# Exemplo 09: Sistema de Recomendação
## Recomendação de Filmes MovieLens

Sistema de Recomendação tem como objetivo selecionar itens personalizados para um usuário (cliente) com base nos interesses dele e dos interesses de usuários semelhantes conforme o contexto no qual estão inseridos. Esta técnica pode recomendar itens variados como, por exemplo, livros, filmes, notícias, música, vídeos, páginas de internet e produtos de uma loja virtual. Este exemplo faz a recomendação de filmes para um determinado usuário baseado nos seus gostos e de gostos de outros usuários semelhantes. O dataset utilizado é do site de recomendação de filmes MovieLens.

In [1]:
import pyspark
from pyspark.sql import SparkSession, Row

from pyspark.ml.recommendation import ALS
from pyspark.ml.evaluation import RegressionEvaluator

import time
start_time = time.time()

data_path='./data/'

# Experimente uma base de dados maior
#data_path='/data/dataset/MovieLens/ml-20m/'

In [2]:
# Create Spark Session
sc = SparkSession.builder \
     .master("local[*]") \
     .appName("Movies_Recommendation") \
     .getOrCreate()

Setting default log level to "WARN".
To adjust logging level use sc.setLogLevel(newLevel). For SparkR, use setLogLevel(newLevel).
24/01/17 08:51:23 WARN NativeCodeLoader: Unable to load native-hadoop library for your platform... using builtin-java classes where applicable


## Ratings Data File Structure (ratings.csv)
-----------------------------------------

All ratings are contained in the file `ratings.csv`. Each line of this file after the header row represents one rating of one movie by one user, and has the following format:

    userId,movieId,rating,timestamp

The lines within this file are ordered first by userId, then, within user, by movieId.

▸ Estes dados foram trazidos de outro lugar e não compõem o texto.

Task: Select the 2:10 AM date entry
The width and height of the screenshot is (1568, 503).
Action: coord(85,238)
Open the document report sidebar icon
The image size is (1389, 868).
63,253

Ratings are made on a 5-star scale, with half-star increments (0.5 stars - 5.0 stars).

Timestamps represent seconds since midnight Coordinated Universal Time (UTC) of January 1, 1970.

In [3]:
df = sc.read.format("csv").options(sep=',',header='true',inferschema='true').\
     load(data_path+"ratings.csv.gz")

df.printSchema()

root
 |-- userId: integer (nullable = true)
 |-- movieId: integer (nullable = true)
 |-- rating: double (nullable = true)
 |-- timestamp: integer (nullable = true)



In [4]:
ratedf = df.select(['userId', 'movieId', 'rating'])
ratedf.head(5)

[Row(userId=1, movieId=1, rating=4.0),
 Row(userId=1, movieId=3, rating=4.0),
 Row(userId=1, movieId=6, rating=4.0),
 Row(userId=1, movieId=47, rating=5.0),
 Row(userId=1, movieId=50, rating=5.0)]

In [5]:
ratedf.show()

+------+-------+------+
|userId|movieId|rating|
+------+-------+------+
|     1|      1|   4.0|
|     1|      3|   4.0|
|     1|      6|   4.0|
|     1|     47|   5.0|
|     1|     50|   5.0|
|     1|     70|   3.0|
|     1|    101|   5.0|
|     1|    110|   4.0|
|     1|    151|   5.0|
|     1|    157|   5.0|
|     1|    163|   5.0|
|     1|    216|   5.0|
|     1|    223|   3.0|
|     1|    231|   5.0|
|     1|    235|   4.0|
|     1|    260|   5.0|
|     1|    296|   3.0|
|     1|    316|   3.0|
|     1|    333|   5.0|
|     1|    349|   4.0|
+------+-------+------+
only showing top 20 rows



## Movies Data File Structure (movies.csv)
---------------------------------------

Movie information is contained in the file `movies.csv`. Each line of this file after the header row represents one movie, and has the following format:

    movieId,title,genres

Movie titles are entered manually or imported from <https://www.themoviedb.org/>, and include the year of release in parentheses.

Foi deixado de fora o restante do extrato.